DIRECTIVES:
A. Swap "tolerance" for "patience" in the essay on political correctness, starting at "But let me propose" and ending at "everything we found.", and write out that stretch with the change made.
B. Summarize the essay on political correctness in three sentences.
C. Continue the essay on political correctness and the American "we" from its final sentence.

TEXT:
::::::::

This is addressed to “we”, the collective, largely white “we” of the United States. I understand we get all bent out of shape when confronted by a polite (or impolite) request to consider the choice of language used with others. We fume and turn purple and rant and rave, sometimes with gnashing of teeth and fist shaking how “goddamit this is America, I’ll say what I want”. We point, correctly, that all races have bigots amongst them, that all cultures discriminate, and that the ludicrous extreme some take in taking offense is, in fact, absurd. Kudos for you for that opinion.

But let me propose instead that “we”, the collective “we”, should take a step back, a deep breath, and engage in a lot more tolerance to political correctness as it is a tiny price to pay, a minuscule punishment to endure, for what “we” have done.

“We” used to call people niggers and hang them from trees bringing children out to watch like it was some holiday picnic.

“We” would form mobs and decimate entire neighborhoods of minorities, killing and burning everything we found.

“We” are the only civilization since the treaty of Westphalia to successfully practice genocide to the point of eradicating major and well-entrenched civilizations for our own greed for land and resources.

“We” then used the Bureau of Indian Affairs to collectively steal from whatever paltry remnants were left of the Native Americans in violation of our own treaties to the tune of some $600billion.

“We” collectively decided it would be okay to enslave an entire race and even after abolishing slavery persisted in ignoring our own founding documents and not treat all men equally, but rather an entire race as second-class citizens.

::::::::

INFORMATION GIVEN:
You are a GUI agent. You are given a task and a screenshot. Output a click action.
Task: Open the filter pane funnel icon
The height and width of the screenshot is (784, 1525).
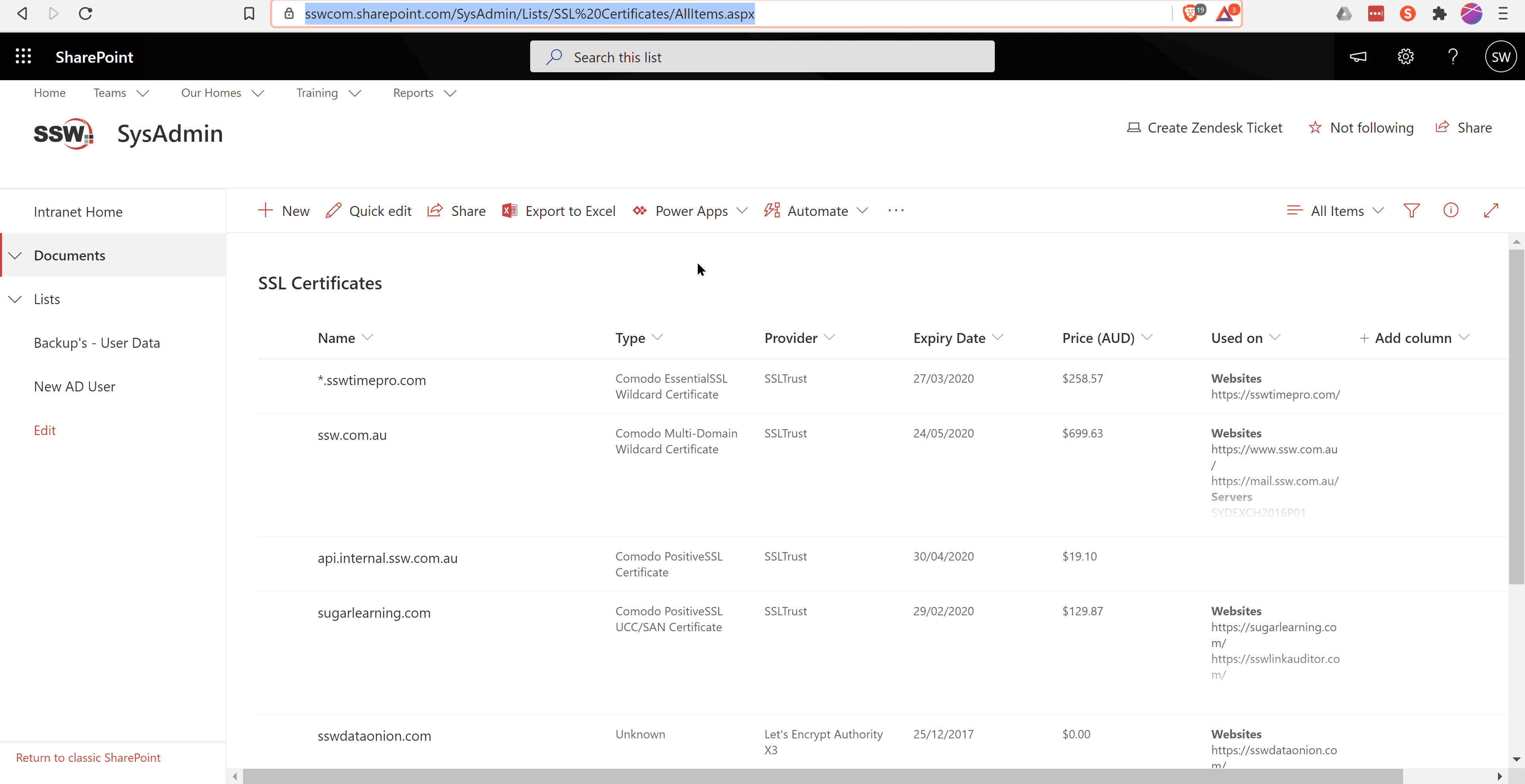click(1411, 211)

::::::::

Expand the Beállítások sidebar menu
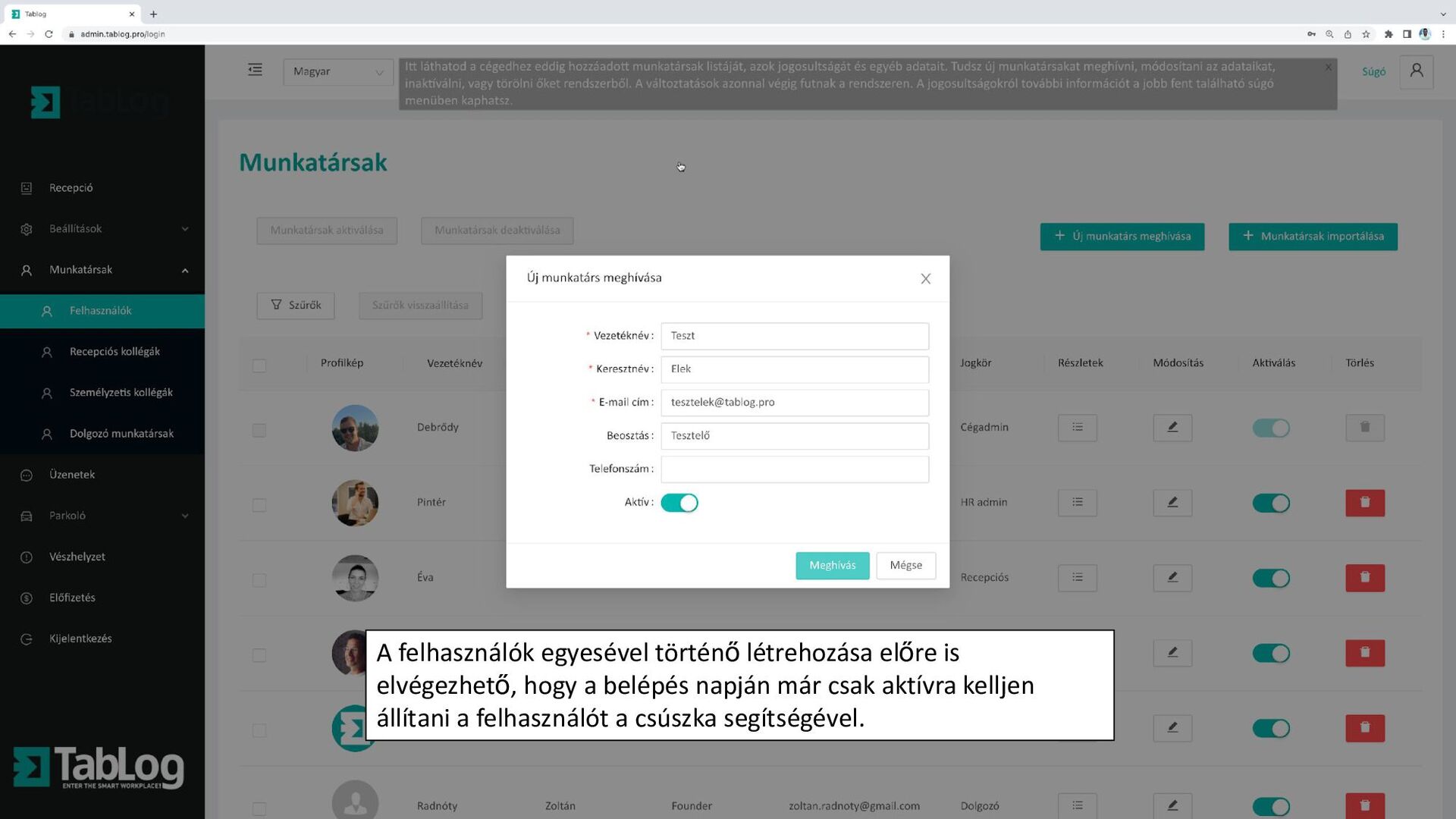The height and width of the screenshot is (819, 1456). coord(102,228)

::::::::

ANSWERS TO THE PROBLEMS:
A.
But let me propose instead that “we”, the collective “we”, should take a step back, a deep breath, and engage in a lot more patience to political correctness as it is a tiny price to pay, a minuscule punishment to endure, for what “we” have done.

“We” used to call people niggers and hang them from trees bringing children out to watch like it was some holiday picnic.

“We” would form mobs and decimate entire neighborhoods of minorities, killing and burning everything we found.

B. The essay speaks to a largely white collective "we" of the United States that often reacts with anger to requests about its choice of language and correctly points out that all races have bigots. It proposes that this "we" step back and show far more tolerance toward political correctness, calling it a tiny price to pay for what it has done. It then lists lynchings, mob attacks on minority neighborhoods, genocide driven by greed for land and resources, theft from Native Americans through the Bureau of Indian Affairs, and slavery followed by the treatment of an entire race as second-class citizens.

C.
“We” only allowed women the right to vote in the last century, and still do not pay equitably for equitable work.

“We”, in a broader sense, colonized most of the known world taking advantage of the riches and resources of those weaker than us for our own good to the detriment of those we occupied, only abandoning these holdings in the last five decades in such a haphazard manner that it is my belief that colonialism, not World War II or the Cold War, is and will continue to be the predominant causa belli for conflicts in the 21st Century.

As a historian, I am challenged constantly to judge the actions of historic figures only within the context of their time. Yet that does not prevent me as a human from looking back and commenting “although I cannot judge the people making the actions as wrong, I can still judge the action and call it wrong”.

“We” should take caution in priding ourselves on our history EXCEPT in that we were able to overcome and surpass our failings, perhaps our greatest testament as a nation…the good we have done in spite of the wrong we have inflicted.

Is affirmative action fair to all? No. But we must recognize that neither was slavery and segregation for two hundred years – when should affirmative end? A hundred and ninety years sounds appropriate.

“We” cannot undo the mistakes of the past but we can learn from them and do our part to mitigate the effects of them. And that’s the problem.

“We”, the collective supremely indignant “white we”, have never felt what it is like to live on the other end, to be forced by violent coercion into an inferior position.

The “we” who is insistent on saying what he wants when he wants has probably never had to pay for his freedom by having his mouth smashed in with a billy club simply based on the color of his skin and that he wanted to sit in a white’s-only restaurant, or had dogs released on him as he attempted to register to vote, or beaten in school because he spoke the language of his parents.

Be glad it is just a request of those around you, a civil inquiry to be civil, that you moderate your language…certainly “we” have gone far further than that in the past to oppress and humiliate the minority.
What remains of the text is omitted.